_EXERCISE DATA:_
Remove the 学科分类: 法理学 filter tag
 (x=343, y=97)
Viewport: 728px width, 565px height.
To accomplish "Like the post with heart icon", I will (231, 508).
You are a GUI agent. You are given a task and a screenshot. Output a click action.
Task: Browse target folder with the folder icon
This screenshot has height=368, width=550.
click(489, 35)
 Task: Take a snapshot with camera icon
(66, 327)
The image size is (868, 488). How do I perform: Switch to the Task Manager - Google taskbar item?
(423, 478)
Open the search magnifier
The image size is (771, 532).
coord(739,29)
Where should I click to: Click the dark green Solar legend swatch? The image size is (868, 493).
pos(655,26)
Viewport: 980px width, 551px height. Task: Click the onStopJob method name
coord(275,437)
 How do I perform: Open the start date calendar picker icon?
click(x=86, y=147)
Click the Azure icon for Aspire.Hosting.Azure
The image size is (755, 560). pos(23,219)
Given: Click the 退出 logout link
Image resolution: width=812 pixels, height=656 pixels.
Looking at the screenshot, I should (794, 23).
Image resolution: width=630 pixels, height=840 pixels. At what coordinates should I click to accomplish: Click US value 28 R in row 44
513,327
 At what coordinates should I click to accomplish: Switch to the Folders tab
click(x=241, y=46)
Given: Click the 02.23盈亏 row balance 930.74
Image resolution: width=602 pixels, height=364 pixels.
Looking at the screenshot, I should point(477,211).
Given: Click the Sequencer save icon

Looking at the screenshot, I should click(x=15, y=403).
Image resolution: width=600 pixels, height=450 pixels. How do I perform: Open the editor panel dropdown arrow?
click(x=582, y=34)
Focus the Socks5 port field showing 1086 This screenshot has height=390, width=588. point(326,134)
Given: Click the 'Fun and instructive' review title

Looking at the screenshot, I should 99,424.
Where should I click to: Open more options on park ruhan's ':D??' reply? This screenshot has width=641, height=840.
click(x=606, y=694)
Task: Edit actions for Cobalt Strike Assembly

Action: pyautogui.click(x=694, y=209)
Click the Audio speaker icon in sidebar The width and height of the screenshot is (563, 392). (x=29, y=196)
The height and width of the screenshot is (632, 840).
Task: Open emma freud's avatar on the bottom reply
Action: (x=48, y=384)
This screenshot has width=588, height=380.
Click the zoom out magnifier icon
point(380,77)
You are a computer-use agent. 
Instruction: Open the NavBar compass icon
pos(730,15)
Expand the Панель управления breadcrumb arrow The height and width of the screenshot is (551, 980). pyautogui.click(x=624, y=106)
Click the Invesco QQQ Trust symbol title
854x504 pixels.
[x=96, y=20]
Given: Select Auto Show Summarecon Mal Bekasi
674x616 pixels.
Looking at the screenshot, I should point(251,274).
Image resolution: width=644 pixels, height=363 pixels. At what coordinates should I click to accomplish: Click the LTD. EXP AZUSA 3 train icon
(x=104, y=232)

_WHAT IS REQUIRED:_ Look for the word "agent" in every line of the listing and copy the lines that have it.

_TASK ANSWER:_
You are a GUI agent. You are given a task and a screenshot. Output a click action.
You are a computer-use agent. 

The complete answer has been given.